Exercise guide
Dumbbell Side Bridge
- Intermediate
- Compound
- Rep-based
- Waist
This exercise targets the obliques and lateral stabilizers, building exceptional core strength and hip stability by adding external resistance to a standard side plank.
Reviewed by the Crucible team · Updated June 2026
Muscles worked
Setup
- Lie on your side with your legs straight and feet stacked or staggered for better balance.
- Place your forearm on the floor with the elbow positioned directly underneath your shoulder.
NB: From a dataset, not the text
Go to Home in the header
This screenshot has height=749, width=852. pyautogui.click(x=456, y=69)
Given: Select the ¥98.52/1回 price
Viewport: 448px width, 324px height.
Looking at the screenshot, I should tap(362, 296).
- Hold a dumbbell in your top hand and rest it securely against your top hip.
How to do it
- Exhale as you lift your hips off the floor until your body forms a straight line from head to heels.
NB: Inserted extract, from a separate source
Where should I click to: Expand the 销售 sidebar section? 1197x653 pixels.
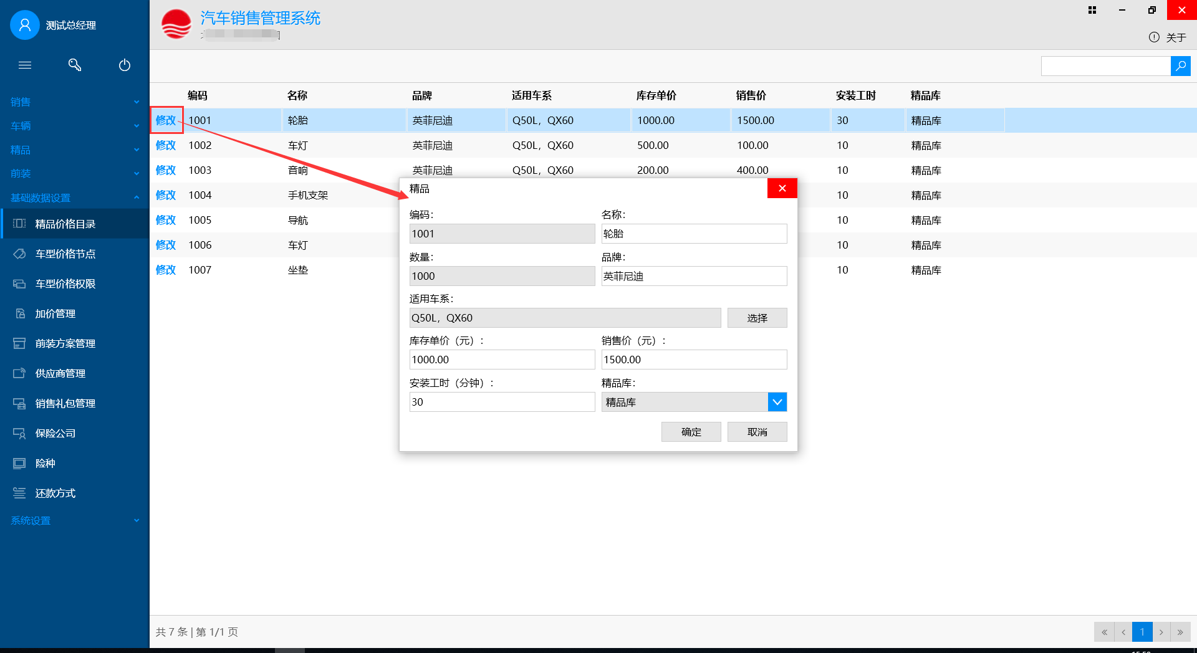tap(75, 102)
- Maintain a steady breathing pattern while bracing your core and squeezing your glutes to hold the position.
- Inhale as you slowly lower your hips back to the floor with control after the prescribed hold time.
- Complete all reps on one side before switching to the other.
Form checklist
- Keep the elbow directly under the shoulder to avoid unnecessary joint strain.
- Maintain a straight line from head to feet; do not let the hips sag toward the floor.
- Keep the chest open and shoulders stacked vertically rather than leaning forward.
- Engage the glutes to keep the hips pushed forward and aligned with the torso.
Pro tips
- Focus on 'pushing the floor away' with your bottom forearm to maximize serratus and oblique engagement.
- Imagine a string pulling your top hip toward the ceiling to maintain height and tension throughout the set.
Make it harder
- Hold the dumbbell with an extended arm directly above your shoulder to increase the stability demand.
- Lift the top leg into a 'star' position while maintaining the bridge to further challenge the glutes and core.
Frequently asked
- What muscles does the dumbbell side bridge work?
- The dumbbell side bridge primarily targets the abs, glutes, and obliques, and also works the hamstrings and quadriceps as secondary muscles.
- What equipment do you need for the dumbbell side bridge?
- The dumbbell side bridge uses dumbbell.
- Is the dumbbell side bridge good for beginners?
- The dumbbell side bridge is rated intermediate. Build a base with simpler variations first, then progress to it with light load and strict form.